Distinctions
Anthropologists and sociologists rarely study people whose identities are constructed in distinction from, in opposition to, to their own: country-westerners dance to a song that proclaims, “I ain't no doctor, don't got no Ph.D., but when you talk about lüüüüv, come to me!”; I, in turn, was jealous that they could so easily and straightforwardly lay claim to being “typical red-blooded Americans,” while no one would ever call me a real down home, plain-folks American. I worried that I was the wrong person to study regular Americans. Even if the Buffalo Club was not “really” cowboy culture, it was all foreign to me, an urban, bi-coastal, bespectacled, Jewish, Ph.D. candidate from a long line of communists, atheists, liberals, book-readers, ideologues, and arguers. I could not trade on my unwholesome background if I were running for political office. Some of my earliest fond memories are of my communist grandpa telling me about the joy of unalienated labor as we carefully made beds and cleaned dishes, or railing about the Vietnam War, or sitting at his little desk writing letter after letter to his local newspaper.

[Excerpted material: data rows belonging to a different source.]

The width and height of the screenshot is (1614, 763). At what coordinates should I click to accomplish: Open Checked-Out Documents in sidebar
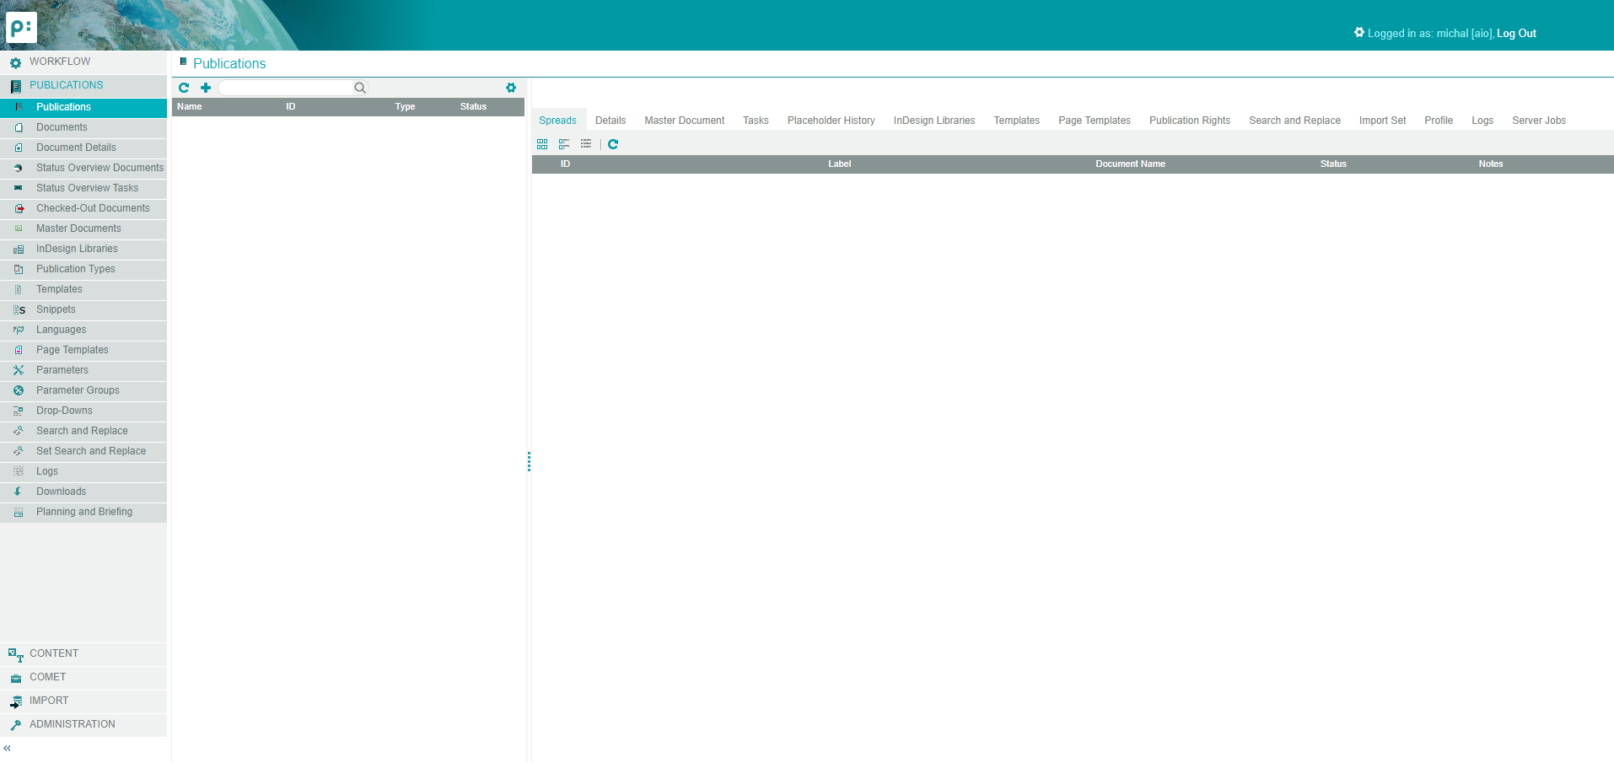pyautogui.click(x=93, y=208)
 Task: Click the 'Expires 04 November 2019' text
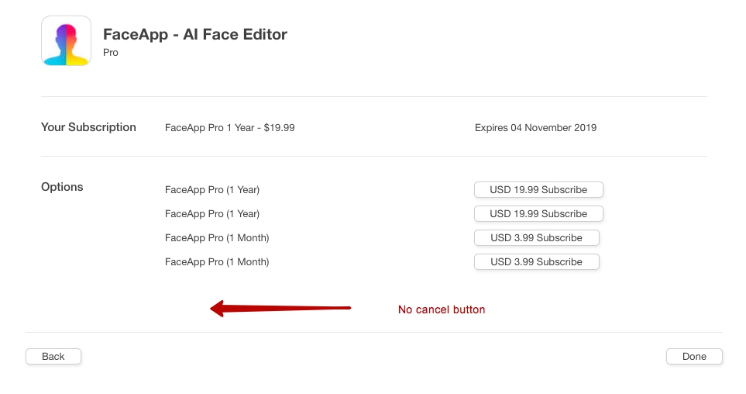point(535,128)
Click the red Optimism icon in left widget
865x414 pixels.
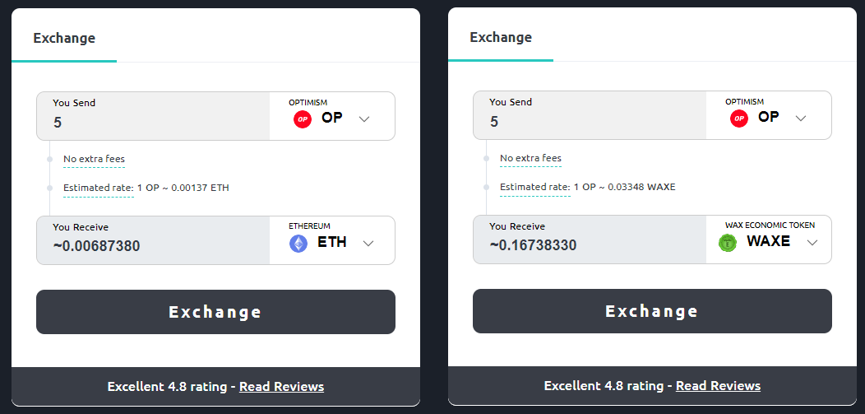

Theoretically, I know there is no such thing as a “mainstream American” – mainstream by ethnicity, class, race, region, religion, and everything else – and if there were, the mainstream would either have to be broad enough to include someone like me, or else it would represent only a small minority of Americans. Nevertheless, whatever the statistical reality, the people portrayed here laid a more firm claim on normalness than I.